Tuesday, 8 July 2025

Muriel Spark's The Mandelbaum Gate (1965)

The structure of this book is surprisingly uneven: six chapters in Part 1, the first four introducing new characters. Freddy, Barbara, the Cartwrights who are English expats, Abdul, a Palestinian Muslim.  Part 2 is titled Passionate pilgrims, all one piece, albeit longer. 

Janet (from my book group) said how wonderful it was; she laughed as she spoke. I thought she must really have enjoyed it. I looked for my own copy at home, but it must have belonged to my parents. I will have read it as a teenager, not understanding much. 

 

The Mandelbaum Gate is full of humour and insight. It is 1961, and the main character, Barbara Vaughan, a recently converted Roman Catholic with an Anglican/Jewish background, is visiting Israel. The city of Jerusalem is divided between Israel and Jordan, the only connection between the two halves the narrow passage through the Mandelbaum Gate. The division in the city reflects other divisions: between Barbara’s loyalties, the Jewish versus the Anglican, between her family and the Catholic Church. There's also a division in time, a before and an after, in the life of Freddy Hamilton, a 50 year-old bland British Foreign Office employee who survived his childhood by smiling in the face of a tyrannical mother. He continues to smile charmingly rather than act, living in fear of other people's passions. His meeting with Barbara changes him in a radical way and he enjoys a brief interlude of pure happiness before his life becomes complicated by what is another theme of the book, a failure to pay attention to what is happening to people one is close to.

That theme has to do with noticing. Barbara’s cousin Miles and his wife fail to notice that she is conducting a torrid love affair under their roof with an archaeologist she met at a local dig. The people at the dig, the people in the pub, they all knew, they could see what was happening. Miles and his wife were prevented from noticing by their preconceived ideas about Barbara, for whom she was a spinster, a virginal school-teacher. Besides, they considered the man she loved a social inferior, though he was a widely respected expert in his field. Barbara feels ignored, unloved. In general, Barbara's Anglican family likes to turn difficulties into anecdotes for the amusement of their friends and family. 

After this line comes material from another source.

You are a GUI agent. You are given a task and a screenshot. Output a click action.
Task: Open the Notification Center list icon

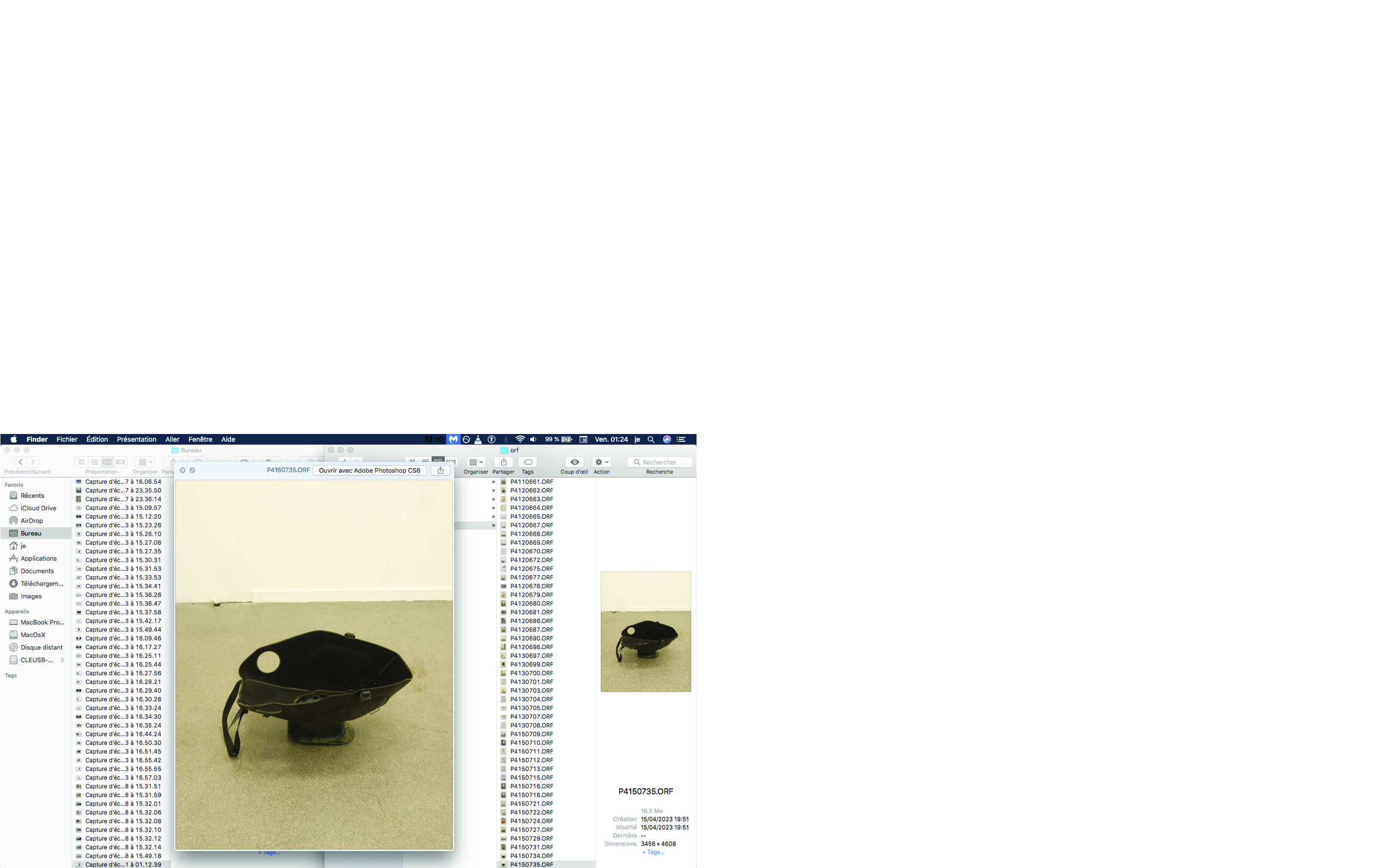click(682, 439)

Freddy dismisses issues as ‘quite absurd’ whenever they might require reflection, as when Barbara mentions that her Church may forbid her to marry a divorcee. His comments are frequently offensive: he lazily expresses an antisemitic trope before realizing Barbara is part-Jewish. His life is unexamined.

Barbara recognizes his tendency: "You blow neither hot nor cold." For Freddy, this is a pivotal moment, a transformation from one state to another, his own personal Mandelbaum Gate.

Nevertheless, he tragically ignores cries for help in letters he receives from home, which document the increasing hatred between his mother and her companion. 

 * * * 

Several delightful vignettes in the book bear the ring of truth: Barbara visits the Church of the Holy Sepulchre, and in an hilarious aside, we're privy to the thoughts of the three Franciscans who jealously guard the section of the church allocated to Roman Catholics as they observe an English priest exceeding his allotted time with an unplanned sermon, a sermon replete with opinions the Franciscans deeply object to. The sermon itself is actually relevant to us readers who may not be RC.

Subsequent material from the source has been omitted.